The Anglo-Saxon recognitions precede those of the rest of the countries that will formalize their support for the Palestinian state, within the framework of the conference sponsors states (a Palestinian state alongside the state of Israel), convened in New York the day before the annual UN assembly begins. 145 countries against five voted in favor of Abbas being able to address the forum by videoconference. control of Gaza, on the path to the creation of this virtual Palestinian state, which Netanyahu has no intention of accepting.
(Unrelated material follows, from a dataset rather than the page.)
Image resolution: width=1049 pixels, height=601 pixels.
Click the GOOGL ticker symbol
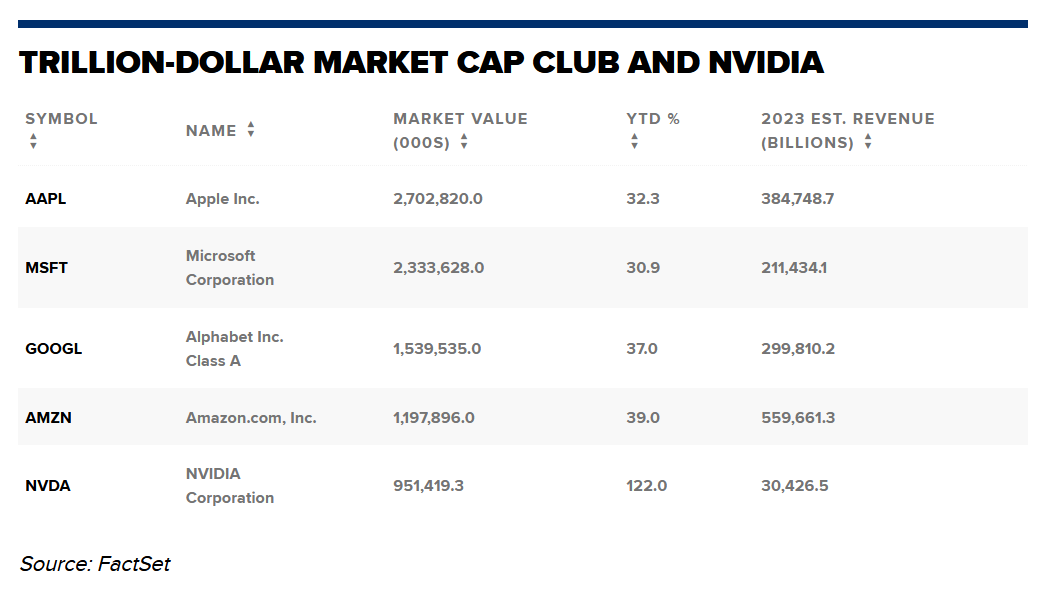(x=54, y=349)
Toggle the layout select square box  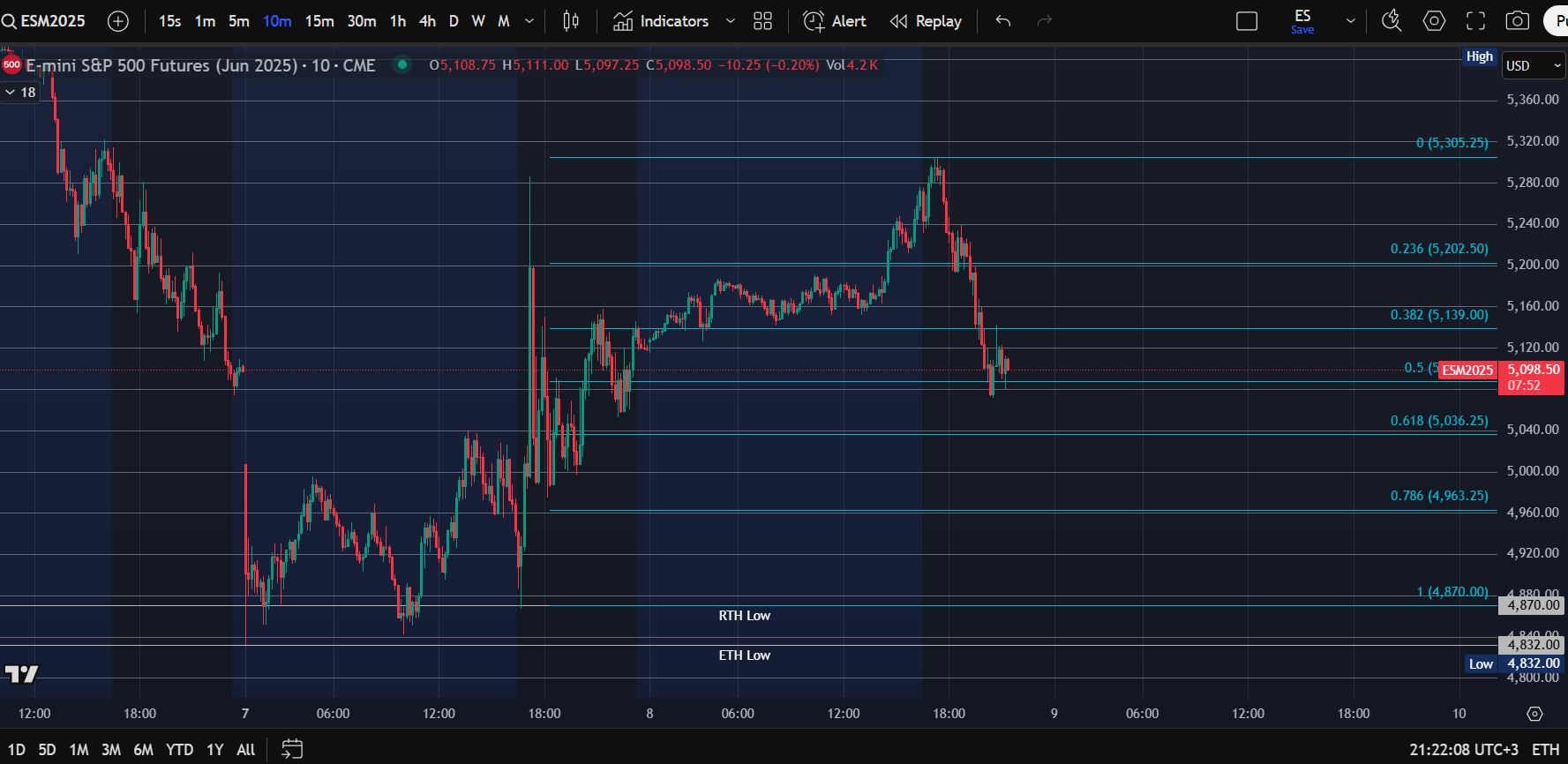(1247, 21)
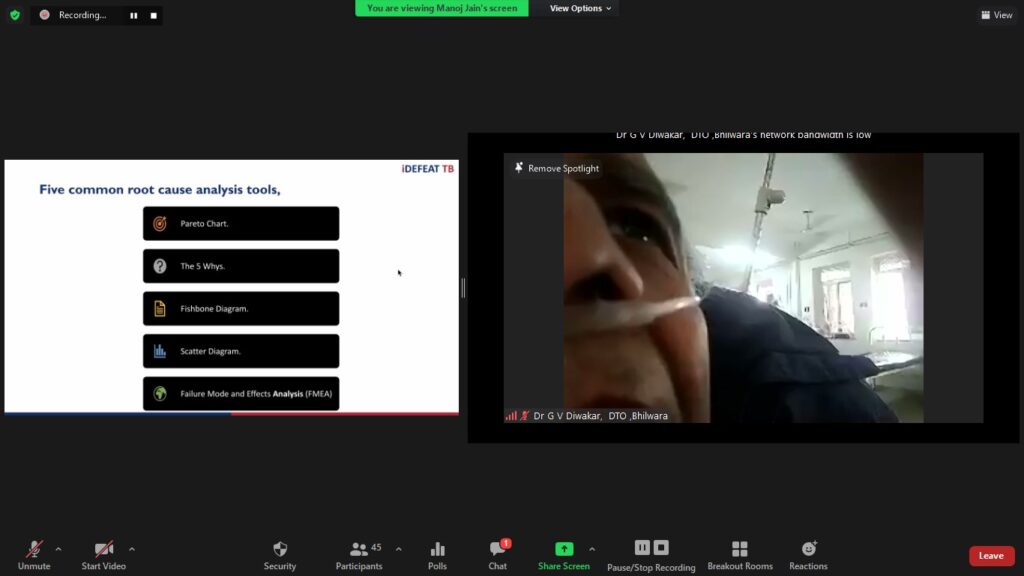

London also clarifies that it is "in no case a prize for Hamas." It is a secure Israel and a viable Palestinian state, because at this moment we do not have either of those things," he said, forgetting that, for now, and after two years of continued massacre against the Gaza Strip, plus Tel Aviv's colonial policy in the occupied territories of the West Bank, what is completely unviable is the Palestinian state and the Palestinian state. "They deserve to live in peace, to rebuild their lives, free from violence and suffering," and stressed that this is also "the deepest desire of the British people"
London reaches the decision –with which US President Donald Trump said on Thursday that he disagreed.– dragging its feet, after having practically unconditionally supported Tel Aviv despite the atrocities of Netanyahu's military campaign, until only a few months ago it partially suspended the shipment of some types of weapons to Israel.
Britain's historical responsibility
But the current situation is catastrophic, and the United Kingdom's historical responsibility is paramount. Indeed, it was in 1917 that Her Majesty's government issued the Balfour Declaration and promised a "Jewish national home" in Palestine without consulting the Arab majority there. In 1920, London received the British Mandate for Palestine from the League of Nations, which gave it colonial political and administrative control of the territory. As a metropolis, London favored Jewish immigration, harshly repressed Palestinian national aspirations, such as the so-called Great Arab Revolt (1936-1939), and, after World War II and the Holocaust, further limited Jewish settlement throughout the area. British repression weakened Palestinian society. In 1948, London abandoned an ethnically and religiously divided territory, and the Arab-Israeli War began.(1948-1949), immediately after the proclamation of the State of Israel. Something that coincided with Nakba, the forced exile of more than 700,000 Palestinians. Quite possibly, the partition of the territory of Palestine between a Jewish state and an Arab state (which never existed), imposed by the victorious powers of the Second World War at the UN, would not have been possible without the previous British colonial administration.
The words coming out of London, Ottawa, or Canberra do nothing to prevent the escalation of destruction and murder in Gaza, nor the acceleration of settlements in the West Bank. Recognition as an essential step to reopen the path to serious negotiations. Israel is further isolated, but no one is stopping it.